The ways in which contestants are represented, and the focus on interpersonal drama and tension — not to mention the exclusion of non-heterosexual identities — have alienated some fans.
It’s partly what drove the success this year of Masterchef, which critics felt championed a more inclusive, supportive atmosphere that was competitive but not bitchy.
“While they talk about their backgrounds, it’s more about the actual master chef — you see them cook,” says Rebecca Kleeberg, 47, from the Morning Peninsula.
Ms Kleeberg was a devoted Big Brother fan from its first season. She joined an online forum and even won a TV through a Big Brother competition.
But aside from Masterchef, she has largely drifted away from the genre, describing herself as “burned out”.
She thinks it has morphed from providing a view of human interaction into darkly pitting contestants against one another in a series of games or challenges.

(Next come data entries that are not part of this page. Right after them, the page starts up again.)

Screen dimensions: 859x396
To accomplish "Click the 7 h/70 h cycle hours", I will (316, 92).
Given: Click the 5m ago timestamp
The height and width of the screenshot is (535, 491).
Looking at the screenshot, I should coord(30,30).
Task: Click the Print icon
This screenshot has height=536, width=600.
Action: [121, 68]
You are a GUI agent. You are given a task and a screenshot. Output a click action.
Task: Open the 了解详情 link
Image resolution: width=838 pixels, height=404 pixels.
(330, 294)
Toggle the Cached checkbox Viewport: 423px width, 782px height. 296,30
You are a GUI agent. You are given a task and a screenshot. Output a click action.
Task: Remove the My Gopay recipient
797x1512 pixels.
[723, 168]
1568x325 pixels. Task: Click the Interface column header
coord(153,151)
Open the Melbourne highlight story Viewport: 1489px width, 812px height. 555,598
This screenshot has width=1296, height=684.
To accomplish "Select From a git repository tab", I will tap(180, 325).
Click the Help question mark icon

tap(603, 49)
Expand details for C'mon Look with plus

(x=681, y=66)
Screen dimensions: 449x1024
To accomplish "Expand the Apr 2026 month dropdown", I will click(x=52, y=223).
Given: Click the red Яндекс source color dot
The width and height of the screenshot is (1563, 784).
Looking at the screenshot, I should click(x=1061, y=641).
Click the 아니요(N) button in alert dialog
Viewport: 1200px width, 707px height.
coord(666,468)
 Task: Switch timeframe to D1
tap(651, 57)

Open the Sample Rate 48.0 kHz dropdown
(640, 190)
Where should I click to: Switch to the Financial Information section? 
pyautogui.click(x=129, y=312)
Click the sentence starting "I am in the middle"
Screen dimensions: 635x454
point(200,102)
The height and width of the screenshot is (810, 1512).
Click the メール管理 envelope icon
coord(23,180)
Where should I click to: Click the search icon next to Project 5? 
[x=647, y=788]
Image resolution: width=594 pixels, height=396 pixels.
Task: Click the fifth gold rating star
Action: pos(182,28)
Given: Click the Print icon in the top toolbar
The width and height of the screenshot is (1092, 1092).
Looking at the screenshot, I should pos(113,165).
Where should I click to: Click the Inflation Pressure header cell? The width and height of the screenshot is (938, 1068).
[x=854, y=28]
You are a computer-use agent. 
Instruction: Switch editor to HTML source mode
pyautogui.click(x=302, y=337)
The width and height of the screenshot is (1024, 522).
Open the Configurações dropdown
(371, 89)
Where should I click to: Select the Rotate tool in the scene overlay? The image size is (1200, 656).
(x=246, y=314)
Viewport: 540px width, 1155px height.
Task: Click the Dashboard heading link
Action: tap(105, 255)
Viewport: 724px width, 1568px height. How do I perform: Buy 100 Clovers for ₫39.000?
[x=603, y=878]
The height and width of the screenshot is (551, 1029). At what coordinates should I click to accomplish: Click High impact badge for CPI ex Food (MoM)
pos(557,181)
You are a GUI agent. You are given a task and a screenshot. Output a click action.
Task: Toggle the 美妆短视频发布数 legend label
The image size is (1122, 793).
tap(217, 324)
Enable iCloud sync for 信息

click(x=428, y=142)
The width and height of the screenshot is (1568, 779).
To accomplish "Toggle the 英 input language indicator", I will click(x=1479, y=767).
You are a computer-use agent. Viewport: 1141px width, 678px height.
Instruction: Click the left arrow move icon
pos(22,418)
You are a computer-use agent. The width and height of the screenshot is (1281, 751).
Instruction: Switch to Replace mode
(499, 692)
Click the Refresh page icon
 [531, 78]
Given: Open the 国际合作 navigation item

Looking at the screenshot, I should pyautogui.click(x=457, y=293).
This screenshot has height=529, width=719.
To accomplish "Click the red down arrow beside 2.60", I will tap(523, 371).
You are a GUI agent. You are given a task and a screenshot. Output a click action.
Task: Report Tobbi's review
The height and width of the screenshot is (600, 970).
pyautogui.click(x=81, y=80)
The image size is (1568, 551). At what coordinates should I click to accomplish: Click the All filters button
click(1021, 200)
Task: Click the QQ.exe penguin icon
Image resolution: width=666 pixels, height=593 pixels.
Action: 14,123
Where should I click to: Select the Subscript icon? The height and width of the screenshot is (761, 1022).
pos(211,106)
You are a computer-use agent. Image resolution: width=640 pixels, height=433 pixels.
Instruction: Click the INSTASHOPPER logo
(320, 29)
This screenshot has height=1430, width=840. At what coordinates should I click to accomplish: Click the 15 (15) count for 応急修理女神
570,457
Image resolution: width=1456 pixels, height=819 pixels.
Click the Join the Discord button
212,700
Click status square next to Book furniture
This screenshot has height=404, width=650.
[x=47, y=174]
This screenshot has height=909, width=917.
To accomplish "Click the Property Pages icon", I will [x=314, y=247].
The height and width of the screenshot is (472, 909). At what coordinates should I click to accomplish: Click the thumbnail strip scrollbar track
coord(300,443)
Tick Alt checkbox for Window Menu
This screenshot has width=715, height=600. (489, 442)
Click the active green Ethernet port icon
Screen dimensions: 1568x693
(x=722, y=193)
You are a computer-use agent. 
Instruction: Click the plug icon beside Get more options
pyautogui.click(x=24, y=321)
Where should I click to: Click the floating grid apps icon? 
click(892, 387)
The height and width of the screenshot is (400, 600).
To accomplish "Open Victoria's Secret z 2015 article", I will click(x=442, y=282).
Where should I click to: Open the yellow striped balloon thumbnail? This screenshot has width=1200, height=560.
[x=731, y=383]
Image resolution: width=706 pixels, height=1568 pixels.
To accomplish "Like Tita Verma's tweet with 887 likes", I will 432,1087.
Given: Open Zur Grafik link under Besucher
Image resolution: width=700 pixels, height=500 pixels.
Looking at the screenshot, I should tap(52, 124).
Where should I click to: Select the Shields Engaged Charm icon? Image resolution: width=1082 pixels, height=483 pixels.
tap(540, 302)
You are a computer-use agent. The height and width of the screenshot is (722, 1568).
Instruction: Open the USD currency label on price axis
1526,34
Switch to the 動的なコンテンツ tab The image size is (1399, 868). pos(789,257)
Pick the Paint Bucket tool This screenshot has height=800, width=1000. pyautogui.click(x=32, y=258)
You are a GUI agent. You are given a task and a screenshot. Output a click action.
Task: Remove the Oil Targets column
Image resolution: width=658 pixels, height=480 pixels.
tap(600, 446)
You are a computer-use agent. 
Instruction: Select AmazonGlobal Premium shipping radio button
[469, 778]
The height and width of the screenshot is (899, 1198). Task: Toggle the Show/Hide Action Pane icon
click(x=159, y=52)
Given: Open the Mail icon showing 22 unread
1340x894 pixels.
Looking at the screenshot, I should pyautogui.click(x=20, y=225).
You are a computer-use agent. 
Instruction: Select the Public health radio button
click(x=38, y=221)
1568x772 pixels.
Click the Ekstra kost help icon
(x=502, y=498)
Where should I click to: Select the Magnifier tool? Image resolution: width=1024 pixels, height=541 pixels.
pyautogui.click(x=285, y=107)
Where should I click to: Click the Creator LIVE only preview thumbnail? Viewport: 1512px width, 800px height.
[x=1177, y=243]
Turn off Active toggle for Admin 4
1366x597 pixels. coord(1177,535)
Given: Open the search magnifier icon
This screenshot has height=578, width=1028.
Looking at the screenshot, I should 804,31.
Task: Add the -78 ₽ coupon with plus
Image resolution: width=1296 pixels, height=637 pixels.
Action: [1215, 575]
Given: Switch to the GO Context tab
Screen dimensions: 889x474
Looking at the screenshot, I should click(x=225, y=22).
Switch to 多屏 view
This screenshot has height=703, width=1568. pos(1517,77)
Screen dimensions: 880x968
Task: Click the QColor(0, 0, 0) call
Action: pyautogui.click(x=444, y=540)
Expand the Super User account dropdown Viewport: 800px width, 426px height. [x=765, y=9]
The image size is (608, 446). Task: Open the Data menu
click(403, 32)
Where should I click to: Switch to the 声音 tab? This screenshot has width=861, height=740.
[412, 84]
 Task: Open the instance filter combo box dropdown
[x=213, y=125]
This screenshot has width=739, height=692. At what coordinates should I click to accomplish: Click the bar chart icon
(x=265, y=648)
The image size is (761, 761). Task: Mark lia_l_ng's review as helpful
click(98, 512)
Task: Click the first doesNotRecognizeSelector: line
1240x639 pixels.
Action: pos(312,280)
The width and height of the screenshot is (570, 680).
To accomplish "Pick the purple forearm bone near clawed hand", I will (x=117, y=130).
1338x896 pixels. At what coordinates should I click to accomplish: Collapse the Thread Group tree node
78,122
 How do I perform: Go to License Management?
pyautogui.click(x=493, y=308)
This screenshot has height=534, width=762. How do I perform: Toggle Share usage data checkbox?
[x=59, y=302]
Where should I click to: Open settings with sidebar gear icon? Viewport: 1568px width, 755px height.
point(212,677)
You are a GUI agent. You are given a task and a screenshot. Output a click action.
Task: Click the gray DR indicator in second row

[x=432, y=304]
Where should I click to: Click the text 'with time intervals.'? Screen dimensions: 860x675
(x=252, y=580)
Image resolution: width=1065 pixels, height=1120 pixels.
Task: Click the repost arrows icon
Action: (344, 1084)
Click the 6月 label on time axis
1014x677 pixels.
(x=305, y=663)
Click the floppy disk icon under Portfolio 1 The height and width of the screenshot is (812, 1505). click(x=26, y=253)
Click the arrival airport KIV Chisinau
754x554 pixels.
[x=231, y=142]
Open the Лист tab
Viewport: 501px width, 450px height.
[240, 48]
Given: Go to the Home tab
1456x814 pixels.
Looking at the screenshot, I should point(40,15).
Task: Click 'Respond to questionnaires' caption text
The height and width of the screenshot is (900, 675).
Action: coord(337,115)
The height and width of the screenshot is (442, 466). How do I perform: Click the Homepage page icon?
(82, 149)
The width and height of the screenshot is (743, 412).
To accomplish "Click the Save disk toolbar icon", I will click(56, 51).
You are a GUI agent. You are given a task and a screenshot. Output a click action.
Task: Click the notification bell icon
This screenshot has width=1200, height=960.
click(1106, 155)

“Also, they seemed to stack the [Big Brother] houses with models and the people that looked like they were aspiring to be celebrities of sorts,” she says.
She contrasts it with Reggie Bird, the fish and chip shop owner from season two: “[The contestants now] are thinking of their media status afterwards.”
A lot has changed since Sara-Marie’s bum dance
Since then, shows have multiplied and produced spin-offs. Debates about ethics have continued. And some shows are beginning to acknowledge their cultural blind spots.
Dr Rosewarne says audiences have become experts — they know the tropes and the means of manipulation, keeping producers on their toes.
Most importantly, social media has not just built a community around these shows but engendered a kind of accountability.
“This has seen demands from audiences for greater diversity, more sensitive portrayals, heightened concerns regarding mental health of participants … producers have to pay attention to these demands because of the public way these concerns are aired,” she says.
While Ms Kleeberg will be sticking to scripted comedy to alleviate the stress of lockdown, Ms Nevile is excited about the prospect of a COVID-19 storyline on The Bachelor — of the tangents of real life and reality TV colliding.
“It’s an extreme version of something familiar,” she says, as if defining the genre itself.
“It’s going to be one of the first times on TV that we see what we are all experiencing shown back to us.”